Re: "Bipolar mind"
Gregory Grant (email@example.com)
7 Feb 1995 21:17:57 GMT
In article <firstname.lastname@example.org> email@example.com (Dale Huckeby) writes:
> In article <NESSUS.95Feb2114836@twitch.mit.edu>,
> Douglas Alan <firstname.lastname@example.org> wrote:
> >In article <email@example.com> Daniel Hale
> ><76143.614@CompuServe.COM> writes:
> >> There was a book published back in the '70s that I'm looking for.
> >> was called [something something] _Divisions of the Bipolar Mind_.
> >> The jist of this book is that Homo brains were significantly
> >> different as late as 1200 BC compared to modern brains, in that the
> >> separation between the conscious and subconcious mind was not as
> >> wide as today.
> >I don't recall the exact name of the book, but it is closer to *The
> >Rise of Consciousness and the Breakdown of the Bicameral Mind*.
> >The great congitive theorist Marvin Minsky described this book as the
> >most interesting book he's ever read that is obviouysly false.
> *The Origin of Consciousness in the Breakdown of the Bicameral Mind* by
> Julian Jaynes is the book in question. Houghton Mifflin is the
> It came out in 1976 and there was new edition in 1990 with an afterword
> by the author. What I'm wondering is, did Minsky just say it was
> false", or did he explain why he thought so?
> Dale Huckeby
Jaynes himself says, somewhere in this book, that in order for his
theory to be right it must be that language appeared very
recently, on the order of a few thousand years, not more than ten
(if I recall correctly). But it is well accepted now that language
is not something we've learned (like math), but is something hard
wired into our brains, we evolved physically to use language, (this
is all well supported by the work of Chomsky et al). This makes
it seem quite unlikely that it is then so recent as Jaynes speculates.

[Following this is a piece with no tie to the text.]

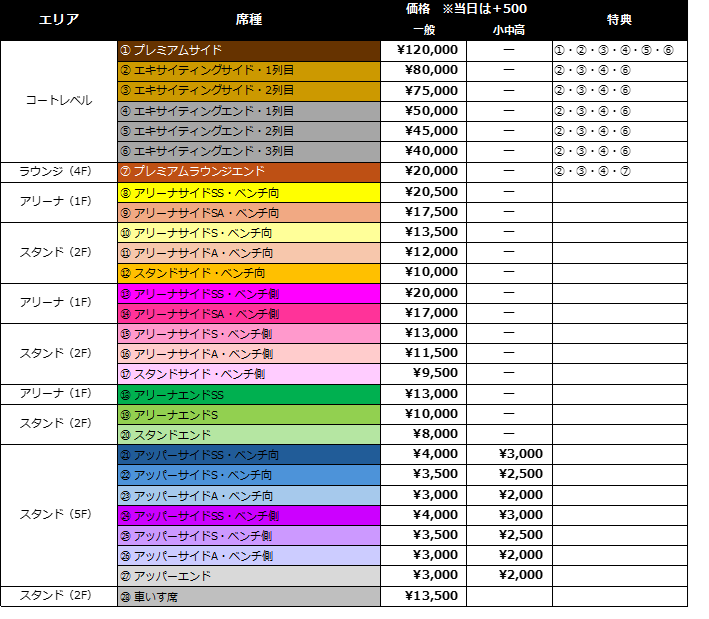This screenshot has height=619, width=709.
Task: Select dark blue アッパーサイドSS・ベンチ向 row
Action: click(248, 455)
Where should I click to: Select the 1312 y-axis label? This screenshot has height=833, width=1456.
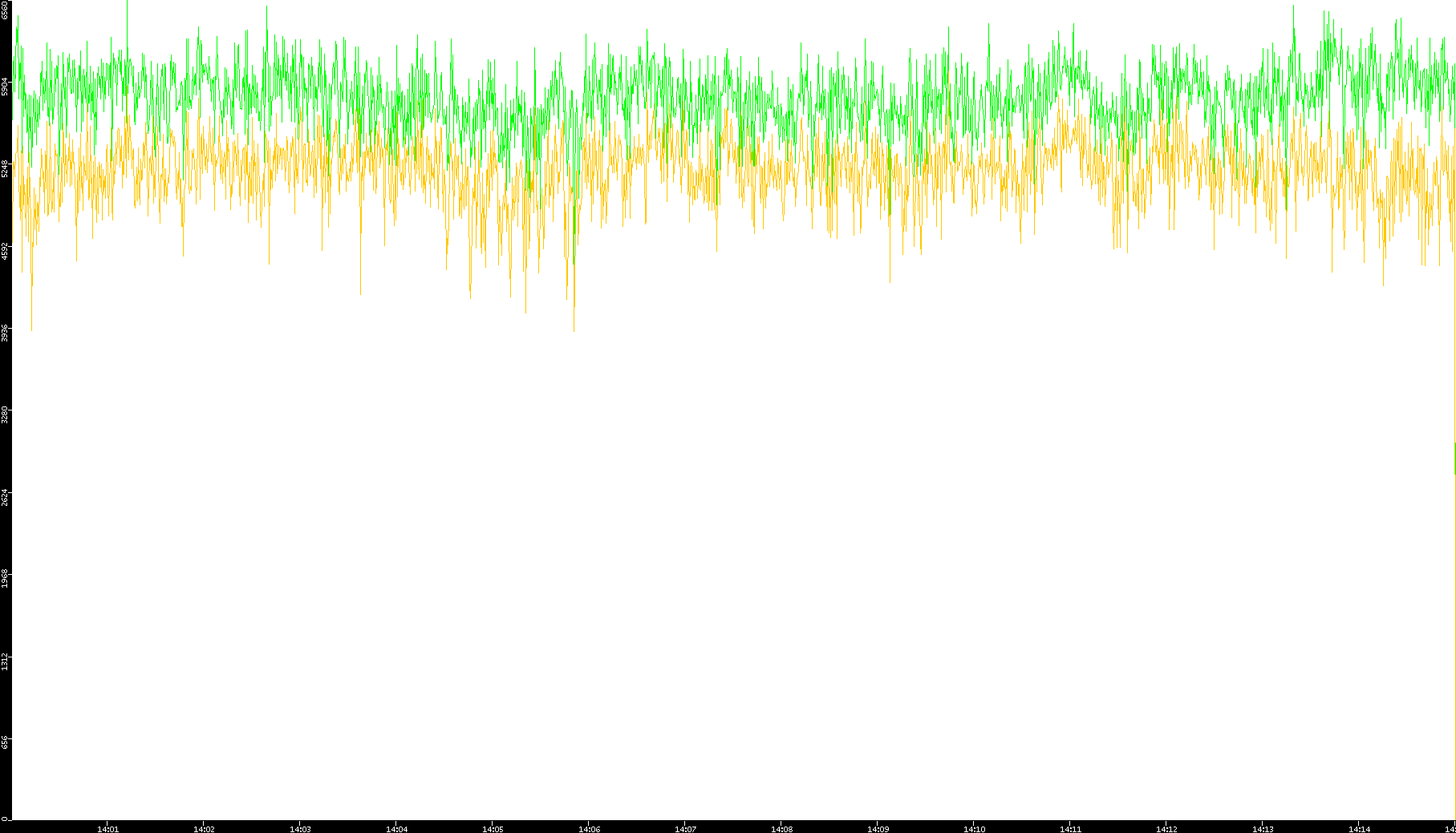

Another bothersome thing was that Jaynes didn't address how the new
world civilizations fit into his scheme. Were they "unconcious" when
Columbus arrived, and then quickly snapped out of it, or did their
bicameral mind also break down?
All in all, though far fetched, the book is thought provoking, and does
have some interesting points about the evolution of language, and the
nature of conciousness.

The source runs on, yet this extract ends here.